I'm not sure you are serious. What open problem do you have in mind? Support for persisting and deserializing optional fields? Mapping across data types? I mean, some JSON deserializers support deserializing sparse objects even to dictionaries. In .NET you can even deserialize random JSON objects to a dynamic type.
Can you be a little more specific about your assertion?
The space overhead and the overhead of serialization/deserialization. Rkyv is zero overhead - it’s random access without needing to deserialize and can even be memory mapped.
The whole “zero overhead” thing is IMO a red herring. I care about a few things: stability across versions and languages, space efficiency (sometimes) and performance. I do not care about “overhead” — performance trumps overhead every time.
Your deserializer is probably running on a CPU, and that CPU probably has a very fast L1 cache and might be targeted by a compiler that can do scalar replacement of aggregates and such. A non-zero-overhead deserializer can run very quickly and result in the output being streamed efficiently from its source and ending up hot in L1 in a useful format. A zero-overhead deserializer might do messy reads in a bad order without streaming hints and run much slower.
And then to get very very large records, as in the OP, where getting a good on-disk layout may require thought. And, frequently, the right layout isn’t even array-of-structs, which is why there are so many tools designed to query column stores like Parquet efficiently.
Serdes time can be significant. There are use cases for the zero copy formats even though they use more space. Likewise bit-packed asn1 is often slower than byte-aligned.
If you care about space, you're almost certainly going to compress your output (unless, like, you're literally storing random noise) and so you'll necessarily have overhead from that.
Unless the reason you care about space is because it's some sort of wire protocol for a slow network (like LoRaWAN or Iridium packets or a binary UART protocol), where compression probably doesn't make sense because the compression overhead is too large. But even here, just defining the data layout makes sense, I think.
Tihs could take the form of a C struct with __attribute__((packed)) but that is fragile if you care about more platforms than one. (I generally don't, so that works for me!).
I have zero doubt that you’re on some ‘no true Scotsman’-style “you’re not doing Real Development if you are using these technologies to solve these problems” thing. Let’s just drop that. There are myriad ‘real man webscale development’ scenarios where these are more than acceptable.
Pretty sure protobuf used a header to track field presence within a message, similarly to what this article does. That does have its own overhead you could avoid if you knew all fields were present, but that's not the assumption it makes.
Sure, if your structure doesn't contain any pointers and you only ever want to support one endianness and you trust your compiler to fix the machine layout of the struct forever.
I am quite strongly of the opinion that one should essentially never use these for anything that needs to work well at any scale. If you need an industrial strength on-disk format, start with a tool for defining on-disk formats, and map back to your language. This gives you far better safety, portability across languages, and often performance as well.

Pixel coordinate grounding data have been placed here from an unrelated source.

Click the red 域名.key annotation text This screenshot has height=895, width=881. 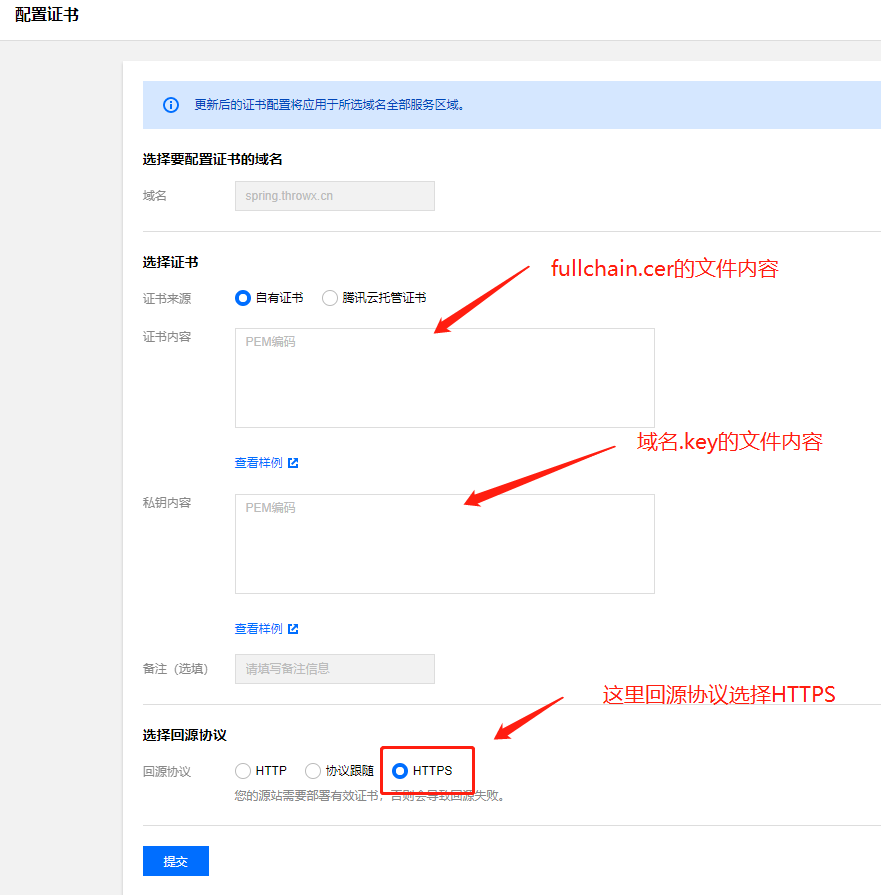[x=729, y=442]
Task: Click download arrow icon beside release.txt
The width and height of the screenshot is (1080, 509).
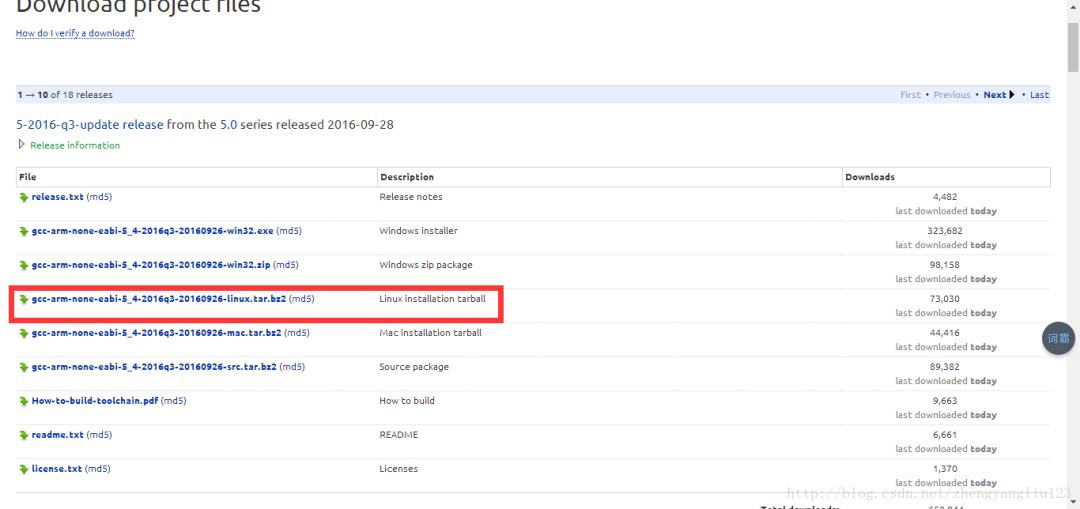Action: (24, 197)
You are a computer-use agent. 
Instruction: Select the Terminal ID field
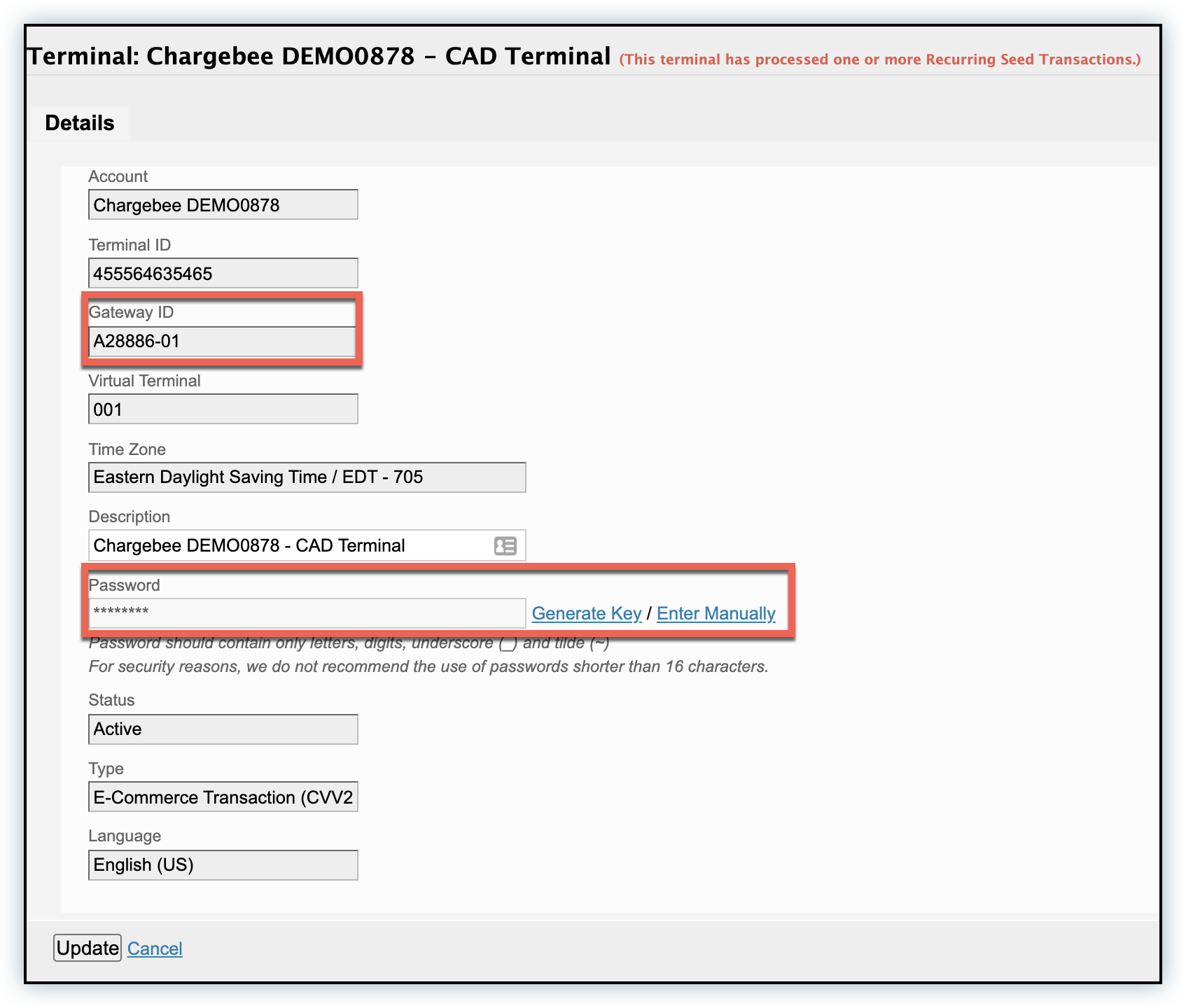(x=223, y=274)
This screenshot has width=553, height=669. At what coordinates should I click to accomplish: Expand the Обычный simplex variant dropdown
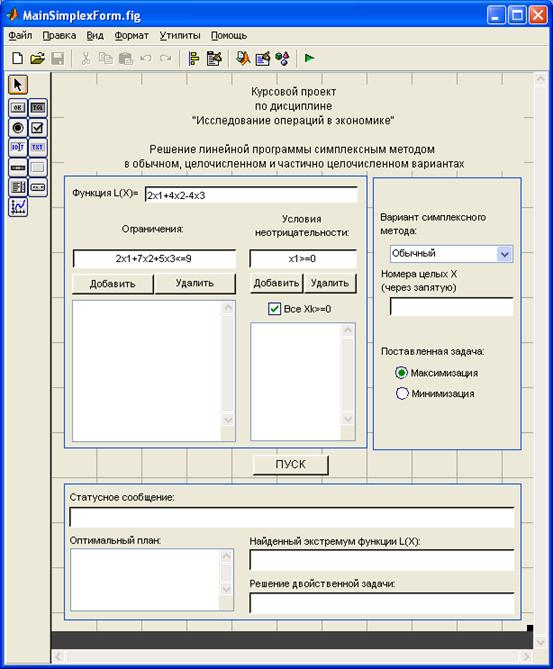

Depending on your needs, the right tool might be Parquet or Arrow or protobuf or Cap’n Proto or even JSON or XML or ASN.1. Note that there are zero programming languages in that list. The right choice is probably not C structs or pickles or some other language’s idea of pickles or even a really cool library that makes Rust do this.
(OMG I just discovered rkyv_dyn. boggle. Did someone really attempt to reproduce the security catastrophe that is Java deserialization in Rust? Hint: Java is also memory-safe, and that has not saved users of Java deserialization from all the extremely high severity security holes that have shown up over the years. You can shoot yourself in the foot just fine when you point a cannon at your foot, even if the cannon has no undefined behavior.)